The following post has been co-authored by Mattia Berlusconi.

When faced with the need to manage the capacity of virtualized environments, IT managers usually first take steps to ensure that the virtual infrastructure never runs out of physical resources. This usually entails collecting hypervisors CPU utilizations, memory consumption, storage space allocation and similar data and performing some kind of forecasting exercise, possibly taking into consideration expected future demand, like, for example, new business-led initiatives that will impact resource usage. All these metrics are typically covered by virtualization platforms, such as VMware vSphere, and are kept under control by Operations teams responsible for managing the virtual piece of the IT stack.

The second, more mature, capacity management need regards the business applications that are running within the virtual machines (VMs). Let’s suppose your CRM application, on which your sales and support enterprise workflow is implemented, is deployed on virtual machines. As a service owner, it is paramount that you have visibility into the volume of product sales transactions per hour you can support – otherwise you might risk costly QoS degradation or even business interruption and consequent revenue losses. How can you provide this answer to your business?

You need an Application Capacity Model to do this, of course. You need to find the relationships about selling transaction volume and how your infrastructure gets utilized. But wait: how are you going to measure the “infrastructure” metrics, if your application is running on VMs?

Traditionally, monitoring agents are deployed within physical servers in order to collect the relevant consumption metrics of the various physical resources (CPU, memory, disks, and so on). With virtualization, it became clear that this approach could no longer be used as before. Virtualization introduced new measurements challenges, with the result that monitoring agents running within guest operating systems might not be able to correctly measure some of the most important capacity metrics. The common answer to this problem was to use virtualization platforms metrics: the hypervisor can best measure what really is your virtual machine CPU utilization, for example.

This has led to a common practice of totally discarding metrics coming from guest OS monitoring agents and exclusively focusing on hypervisor metrics for any capacity management need. Why do you need guest level metrics, after all, when the virtualization platform already gives you a wealth of interesting metrics?

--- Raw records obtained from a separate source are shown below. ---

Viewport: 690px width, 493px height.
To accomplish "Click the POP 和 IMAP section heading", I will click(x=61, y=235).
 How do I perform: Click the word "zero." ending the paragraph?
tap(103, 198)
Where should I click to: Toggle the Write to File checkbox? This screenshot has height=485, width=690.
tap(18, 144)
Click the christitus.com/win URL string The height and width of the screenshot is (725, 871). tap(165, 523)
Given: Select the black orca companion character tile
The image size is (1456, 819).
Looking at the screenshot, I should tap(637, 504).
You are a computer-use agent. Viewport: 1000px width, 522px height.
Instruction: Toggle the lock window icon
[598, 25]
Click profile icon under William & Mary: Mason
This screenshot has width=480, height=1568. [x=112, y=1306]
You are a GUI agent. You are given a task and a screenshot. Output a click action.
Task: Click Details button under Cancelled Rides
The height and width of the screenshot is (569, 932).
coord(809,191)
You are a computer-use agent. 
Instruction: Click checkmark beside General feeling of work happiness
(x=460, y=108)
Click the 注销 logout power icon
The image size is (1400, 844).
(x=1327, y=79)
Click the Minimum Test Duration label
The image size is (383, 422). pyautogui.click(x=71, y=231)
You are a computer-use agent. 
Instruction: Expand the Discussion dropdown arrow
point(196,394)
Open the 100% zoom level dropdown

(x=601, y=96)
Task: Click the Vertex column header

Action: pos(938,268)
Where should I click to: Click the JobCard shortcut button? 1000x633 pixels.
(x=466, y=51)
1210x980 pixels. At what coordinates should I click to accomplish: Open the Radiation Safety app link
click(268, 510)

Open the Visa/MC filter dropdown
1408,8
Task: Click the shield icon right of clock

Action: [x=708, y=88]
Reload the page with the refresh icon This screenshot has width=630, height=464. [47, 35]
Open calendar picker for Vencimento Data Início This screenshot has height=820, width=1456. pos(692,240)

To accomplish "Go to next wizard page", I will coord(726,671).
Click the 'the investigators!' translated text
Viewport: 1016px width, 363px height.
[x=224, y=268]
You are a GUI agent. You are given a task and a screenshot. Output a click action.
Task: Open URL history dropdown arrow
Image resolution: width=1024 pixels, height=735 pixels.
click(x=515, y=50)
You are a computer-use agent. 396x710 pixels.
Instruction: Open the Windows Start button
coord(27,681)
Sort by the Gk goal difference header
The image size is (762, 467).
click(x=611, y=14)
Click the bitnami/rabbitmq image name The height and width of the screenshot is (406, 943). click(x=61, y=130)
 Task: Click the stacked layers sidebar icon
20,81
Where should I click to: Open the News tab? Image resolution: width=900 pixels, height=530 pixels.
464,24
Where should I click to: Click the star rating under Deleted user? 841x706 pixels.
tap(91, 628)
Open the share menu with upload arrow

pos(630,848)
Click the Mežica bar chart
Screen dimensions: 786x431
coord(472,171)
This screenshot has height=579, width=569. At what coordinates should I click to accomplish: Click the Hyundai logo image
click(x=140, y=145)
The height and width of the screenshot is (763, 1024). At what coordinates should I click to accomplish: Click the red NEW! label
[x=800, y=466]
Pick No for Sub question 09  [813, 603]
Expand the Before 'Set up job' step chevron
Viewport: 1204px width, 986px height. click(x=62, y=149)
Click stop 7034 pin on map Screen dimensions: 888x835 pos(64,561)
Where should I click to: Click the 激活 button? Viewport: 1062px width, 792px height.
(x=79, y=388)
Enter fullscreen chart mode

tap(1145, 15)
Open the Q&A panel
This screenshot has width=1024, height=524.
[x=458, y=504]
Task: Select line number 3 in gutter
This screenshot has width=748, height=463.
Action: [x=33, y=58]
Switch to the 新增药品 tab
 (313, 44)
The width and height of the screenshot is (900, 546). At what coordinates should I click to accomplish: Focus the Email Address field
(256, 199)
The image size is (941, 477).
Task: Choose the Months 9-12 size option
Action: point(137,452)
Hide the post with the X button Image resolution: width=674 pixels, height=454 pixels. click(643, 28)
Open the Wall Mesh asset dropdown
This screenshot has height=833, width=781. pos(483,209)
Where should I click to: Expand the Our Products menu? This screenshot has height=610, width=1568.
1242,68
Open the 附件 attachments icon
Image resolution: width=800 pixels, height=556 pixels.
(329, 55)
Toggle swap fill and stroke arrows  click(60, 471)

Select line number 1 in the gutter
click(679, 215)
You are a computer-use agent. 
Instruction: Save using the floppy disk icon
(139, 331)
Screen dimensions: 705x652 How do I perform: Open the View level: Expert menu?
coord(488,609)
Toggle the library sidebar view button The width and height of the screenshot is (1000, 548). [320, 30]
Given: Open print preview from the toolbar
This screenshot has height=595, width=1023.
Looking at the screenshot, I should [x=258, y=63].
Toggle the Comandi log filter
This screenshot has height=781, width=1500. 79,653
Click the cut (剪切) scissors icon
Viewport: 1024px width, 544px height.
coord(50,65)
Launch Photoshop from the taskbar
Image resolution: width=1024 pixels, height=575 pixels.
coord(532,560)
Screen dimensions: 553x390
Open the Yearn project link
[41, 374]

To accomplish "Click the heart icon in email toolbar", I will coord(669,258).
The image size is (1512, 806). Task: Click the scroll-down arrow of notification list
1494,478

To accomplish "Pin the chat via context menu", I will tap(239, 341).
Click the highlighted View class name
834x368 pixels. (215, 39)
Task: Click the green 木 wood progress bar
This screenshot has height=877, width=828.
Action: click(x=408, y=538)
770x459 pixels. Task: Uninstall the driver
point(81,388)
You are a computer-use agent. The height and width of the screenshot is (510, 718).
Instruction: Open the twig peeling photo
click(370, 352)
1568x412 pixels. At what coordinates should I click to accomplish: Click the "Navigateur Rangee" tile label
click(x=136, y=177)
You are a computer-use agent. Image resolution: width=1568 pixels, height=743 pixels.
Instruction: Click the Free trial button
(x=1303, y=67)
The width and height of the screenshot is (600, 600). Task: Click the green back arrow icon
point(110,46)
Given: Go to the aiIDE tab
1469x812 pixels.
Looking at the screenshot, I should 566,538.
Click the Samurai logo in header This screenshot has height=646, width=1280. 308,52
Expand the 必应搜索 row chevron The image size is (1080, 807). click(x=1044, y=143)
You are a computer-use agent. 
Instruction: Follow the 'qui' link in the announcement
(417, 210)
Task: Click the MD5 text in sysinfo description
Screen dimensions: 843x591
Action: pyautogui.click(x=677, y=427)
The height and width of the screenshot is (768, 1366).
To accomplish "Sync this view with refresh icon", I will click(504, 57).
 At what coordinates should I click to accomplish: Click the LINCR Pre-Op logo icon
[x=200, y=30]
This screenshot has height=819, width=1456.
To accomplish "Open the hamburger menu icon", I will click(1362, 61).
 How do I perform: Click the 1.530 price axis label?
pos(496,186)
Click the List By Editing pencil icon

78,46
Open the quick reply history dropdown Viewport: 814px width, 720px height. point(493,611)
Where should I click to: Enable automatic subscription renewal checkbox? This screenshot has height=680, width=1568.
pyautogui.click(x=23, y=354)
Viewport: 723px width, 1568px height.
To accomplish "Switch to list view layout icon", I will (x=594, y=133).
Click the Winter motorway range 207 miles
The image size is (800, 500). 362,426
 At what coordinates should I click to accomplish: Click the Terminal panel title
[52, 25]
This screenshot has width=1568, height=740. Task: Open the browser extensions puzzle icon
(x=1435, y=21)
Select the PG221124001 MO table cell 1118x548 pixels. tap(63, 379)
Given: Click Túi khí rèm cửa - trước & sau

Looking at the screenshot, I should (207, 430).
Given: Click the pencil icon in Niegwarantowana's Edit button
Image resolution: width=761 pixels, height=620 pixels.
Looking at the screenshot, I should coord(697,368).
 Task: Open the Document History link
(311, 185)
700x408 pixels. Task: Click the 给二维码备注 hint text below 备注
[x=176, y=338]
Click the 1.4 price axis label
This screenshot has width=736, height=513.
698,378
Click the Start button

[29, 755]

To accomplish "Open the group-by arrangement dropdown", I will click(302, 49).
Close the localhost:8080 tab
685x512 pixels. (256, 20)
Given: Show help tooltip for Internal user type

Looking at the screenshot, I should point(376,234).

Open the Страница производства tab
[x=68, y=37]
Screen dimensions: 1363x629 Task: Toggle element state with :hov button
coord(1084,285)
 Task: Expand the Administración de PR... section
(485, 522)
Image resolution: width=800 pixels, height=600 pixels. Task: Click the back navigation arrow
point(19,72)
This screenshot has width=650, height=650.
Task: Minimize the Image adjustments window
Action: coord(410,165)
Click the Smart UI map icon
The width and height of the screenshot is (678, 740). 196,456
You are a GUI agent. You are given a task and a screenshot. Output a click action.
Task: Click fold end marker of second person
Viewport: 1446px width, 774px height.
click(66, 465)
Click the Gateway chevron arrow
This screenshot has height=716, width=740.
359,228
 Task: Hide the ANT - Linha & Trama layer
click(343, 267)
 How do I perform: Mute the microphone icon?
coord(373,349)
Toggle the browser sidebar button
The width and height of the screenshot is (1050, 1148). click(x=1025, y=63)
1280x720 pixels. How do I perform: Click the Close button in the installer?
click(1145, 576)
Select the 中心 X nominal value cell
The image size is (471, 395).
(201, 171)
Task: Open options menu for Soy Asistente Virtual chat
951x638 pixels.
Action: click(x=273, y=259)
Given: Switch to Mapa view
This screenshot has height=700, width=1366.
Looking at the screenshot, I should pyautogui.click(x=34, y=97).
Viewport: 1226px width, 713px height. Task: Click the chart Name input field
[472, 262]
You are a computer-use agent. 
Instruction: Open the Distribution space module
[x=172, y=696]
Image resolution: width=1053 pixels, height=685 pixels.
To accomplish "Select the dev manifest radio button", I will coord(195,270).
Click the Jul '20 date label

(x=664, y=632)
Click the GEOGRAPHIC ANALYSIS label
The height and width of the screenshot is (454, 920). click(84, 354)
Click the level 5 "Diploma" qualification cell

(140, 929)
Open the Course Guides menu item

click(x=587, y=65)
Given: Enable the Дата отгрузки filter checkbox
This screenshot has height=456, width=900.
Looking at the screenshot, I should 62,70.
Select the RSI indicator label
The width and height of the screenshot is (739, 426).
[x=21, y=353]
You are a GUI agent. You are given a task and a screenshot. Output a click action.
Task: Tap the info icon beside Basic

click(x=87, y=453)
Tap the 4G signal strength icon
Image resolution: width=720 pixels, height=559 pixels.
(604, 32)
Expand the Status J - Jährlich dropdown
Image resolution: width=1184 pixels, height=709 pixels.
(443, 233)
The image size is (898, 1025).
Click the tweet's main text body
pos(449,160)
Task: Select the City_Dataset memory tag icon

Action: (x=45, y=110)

The sad news is that this vision is misleading. If you need to understand the capacity of your business application, the hypervisor metrics might not be enough. Not only guest OS metrics should not be thrown away, but they are actually useful for the capacity management purposes.

Measuring Application Memory Demand

We are going to perform some experiments with the goal to estimate the memory demand of an application running within a VM. We will generate artificial load within the VM, simulating common application activity. Then, memory metrics gathered from the hypervisor will be analyzed. Finally, guest OS metrics will be used to assess if they are of any value. We will focus on vSphere, the leading x86 virtualization platform.

Memory Metrics

In terms of virtual machine memory consumption, vSphere provides several metrics that are widely used within the industry for performance evaluation activities. The most important ones for Capacity Management are:

  • Memory Active: Amount of guest “physical” memory actively used
  • Memory Swap Rate: Rate at which memory is swapped from disk into active memory (the opposite for SwapOutRate)

The metrics have been gathered using the vSphere Web Client.

In order to better understand what’s going on within the VM, memory consumption metrics available from the guest OS will be also gathered during the experiments. Specifically:

  • Memory Used (KB): Total amount of used memory
  • Memory Cached (KB): Amount of memory used for data caching
  • Commit Memory (KB): Amount of memory needed for current workload
  • SwapIn, SwapOut (Pages/sec): Amount of pages transferred from main memory to swap device, per second

The metrics have been gathered using the ‘sar -r’ and ‘sar -W’ Linux commands.

Methodology

To illustrate our point, we perform three experiments:

  • Experiment one: a synthetic application allocates memory within the VM, simulating the memory demand placed by a real application running. The stress tool is used within the VM to allocate a given memory size and access it in order to force real memory allocation by the guest OS and the hypervisor.
  • Experiment two: an IO workload generator generates file input/output operations within the VM, simulating common application file reads and writes (e.g. data ingestion, XML processing, databases, backups, compression jobs, etc). The fio IO workload generator has been used to inject realistic IO request patterns.
  • Experiment three: similar to experiment one, we simulate an application working set to expand to consume almost all the VM memory, thereby forcing the guest OS to paging/swapping.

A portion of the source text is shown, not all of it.